-- Start MATERIAL TO PROCESS --

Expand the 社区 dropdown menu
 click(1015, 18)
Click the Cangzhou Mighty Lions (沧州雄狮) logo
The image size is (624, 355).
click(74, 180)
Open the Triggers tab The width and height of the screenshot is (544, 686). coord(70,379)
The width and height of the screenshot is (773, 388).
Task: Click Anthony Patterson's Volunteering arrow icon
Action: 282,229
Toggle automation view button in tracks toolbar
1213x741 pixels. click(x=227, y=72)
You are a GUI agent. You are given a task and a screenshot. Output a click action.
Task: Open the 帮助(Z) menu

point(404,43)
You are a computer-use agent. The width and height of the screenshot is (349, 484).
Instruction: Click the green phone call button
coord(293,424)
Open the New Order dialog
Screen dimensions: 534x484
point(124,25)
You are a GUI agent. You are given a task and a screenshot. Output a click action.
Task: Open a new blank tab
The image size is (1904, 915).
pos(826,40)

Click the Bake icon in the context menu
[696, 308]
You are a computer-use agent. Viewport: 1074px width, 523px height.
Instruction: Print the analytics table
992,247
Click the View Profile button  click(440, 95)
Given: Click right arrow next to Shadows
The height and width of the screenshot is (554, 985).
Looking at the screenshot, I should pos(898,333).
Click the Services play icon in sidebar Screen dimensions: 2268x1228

-- End MATERIAL TO PROCESS --

[REQUIREMENTS] Retype the records from the line with "Toggle automation view" up to and including the line with "Click the View", keeping every character the same.

[THE REPLY]
Toggle automation view button in tracks toolbar
1213x741 pixels. click(x=227, y=72)
You are a GUI agent. You are given a task and a screenshot. Output a click action.
Task: Open the 帮助(Z) menu

point(404,43)
You are a computer-use agent. The width and height of the screenshot is (349, 484).
Instruction: Click the green phone call button
coord(293,424)
Open the New Order dialog
Screen dimensions: 534x484
point(124,25)
You are a GUI agent. You are given a task and a screenshot. Output a click action.
Task: Open a new blank tab
The image size is (1904, 915).
pos(826,40)

Click the Bake icon in the context menu
[696, 308]
You are a computer-use agent. Viewport: 1074px width, 523px height.
Instruction: Print the analytics table
992,247
Click the View Profile button  click(440, 95)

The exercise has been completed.